In the creepy, well-directed and resonant 1989 movie “Black Rainbow,” Rosanna Arquette played a fake psychic who travels from town to town with her alcoholic father, portrayed by Jason Robards. In one town she suddenly has real visions of the deaths of people in the audience that in fact come to pass, after which a contract is put out on her, while a journalist played by Tom Hulce investigates her.
Michael Tommy Hodges was born in Bristol. After satisfying the requirements to become what’s known in Britain as a chartered accountant, Hodges did his required military service by serving on a British minesweeper. “During these two years,” according to a 2006 article in Senses of Cinema, “he experienced a formative education concerning class barriers in the British Navy and the contrast between the images Britain presented to itself and the real experiences of working people who lived in conditions of poverty resembling the world of Hogarth. These insights would later inform ‘Get Carter.’”
He began in show business as a TelePrompTer operator for British television.
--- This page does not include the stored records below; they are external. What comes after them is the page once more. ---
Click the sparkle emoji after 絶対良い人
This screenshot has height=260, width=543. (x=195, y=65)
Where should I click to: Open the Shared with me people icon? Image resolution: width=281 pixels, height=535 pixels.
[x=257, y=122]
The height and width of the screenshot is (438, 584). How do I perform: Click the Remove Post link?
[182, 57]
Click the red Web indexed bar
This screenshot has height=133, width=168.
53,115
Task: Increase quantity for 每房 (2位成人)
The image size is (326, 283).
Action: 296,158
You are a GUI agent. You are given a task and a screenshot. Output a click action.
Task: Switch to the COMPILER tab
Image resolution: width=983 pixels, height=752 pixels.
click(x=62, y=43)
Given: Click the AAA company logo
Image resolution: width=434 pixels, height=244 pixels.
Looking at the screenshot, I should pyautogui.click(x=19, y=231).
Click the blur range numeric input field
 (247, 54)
Hodges learned by observing and started writing scripts; an unproduced script for ABC’s “Armchair Theatre” led to writing commissions, which enabled him to quit his technician job.
Hodges rose quickly to become a producer and director, working on series including “Sunday Break” for ABC Television; Granada Television documentary series “World in Action,” for which he made a film about the Vietnam War and interviewed Barry Goldwater; the arts programs “Tempo” and “New Tempo” for Thames Television; and Thames series “The Tyrant King.” For “ITV Playhouse” he wrote, directed and produced two thrillers shot on film, “Rumour”(1969) and “Suspect” (1970); as a result he was asked to write and direct “Get Carter.”
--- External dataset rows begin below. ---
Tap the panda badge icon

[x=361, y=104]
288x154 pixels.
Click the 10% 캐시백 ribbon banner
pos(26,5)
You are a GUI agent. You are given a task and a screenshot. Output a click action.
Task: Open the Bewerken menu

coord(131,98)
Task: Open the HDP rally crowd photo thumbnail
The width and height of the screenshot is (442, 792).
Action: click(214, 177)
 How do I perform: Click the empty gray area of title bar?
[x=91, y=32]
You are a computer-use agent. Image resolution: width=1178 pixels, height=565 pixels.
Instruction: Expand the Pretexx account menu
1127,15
Kubrick recommended Hodges to Federico Fellini when the Italian director was seeking someone to direct the English-language dubbing of his 1983 film “And the Ship Sails On.”
After making his last feature film in 2003 in “I’ll Sleep When I’m Dead,” Hodges made the video documentary “Queen: Greatest Video Hits 2” — the group had contributed the memorable score to Hodges’ “Flash Gordon” decades earlier — and the 2004 feature documentary “Murder by Numbers,” co-directed by Paul Carlin and addressing the popularity of serial killer movies over the last several decades.
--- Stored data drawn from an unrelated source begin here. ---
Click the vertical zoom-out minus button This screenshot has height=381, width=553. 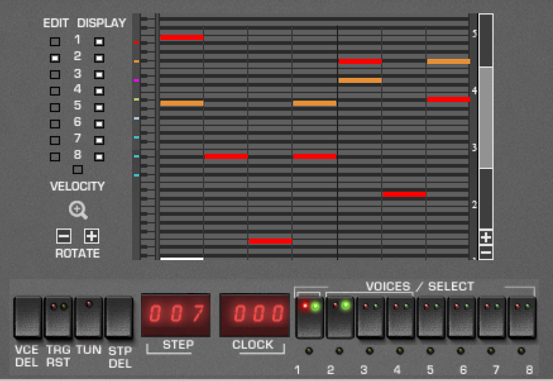point(485,252)
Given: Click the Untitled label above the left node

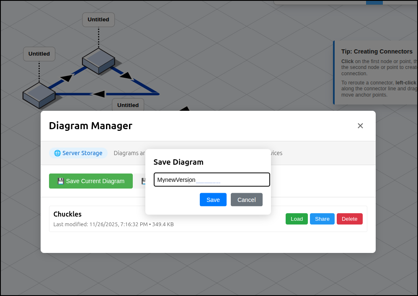Looking at the screenshot, I should 39,54.
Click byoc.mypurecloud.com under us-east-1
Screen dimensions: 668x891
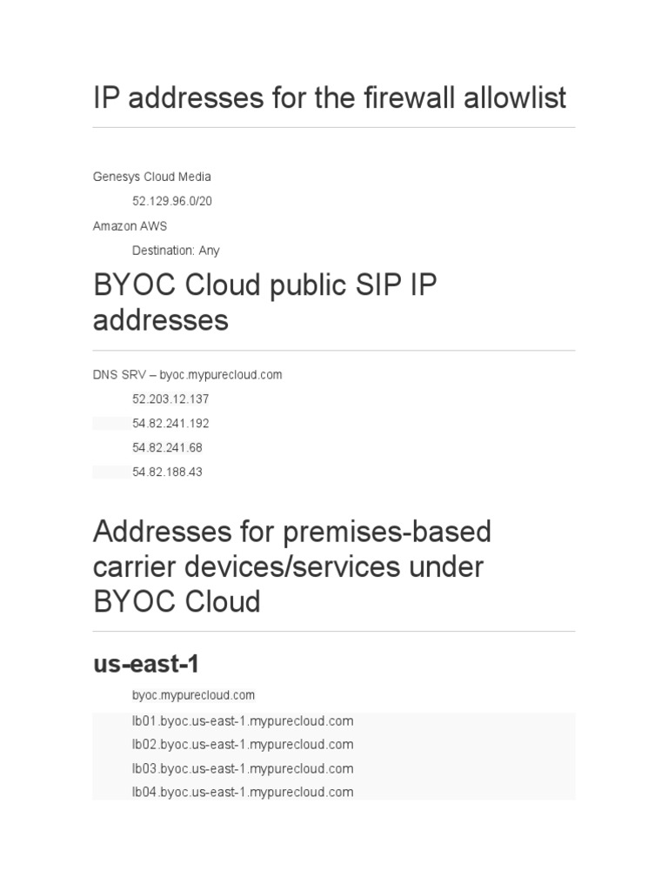click(193, 695)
Hodges also wrote plays include “Soft Shoe Shuffle” (1985) and “Shooting Stars and Other Heavenly Pursuits” (2000), the latter of which was adapted for BBC radio. There was also the radio play “King Trash” (2004). His first novel, “Watching the Wheels Come Off,” was published in 2010.
He is survived by his wife, Carol Laws, his sons Ben and Jake Hodges, and five grandchildren, Marlon, Honey, Orson, Michael and Gabriel.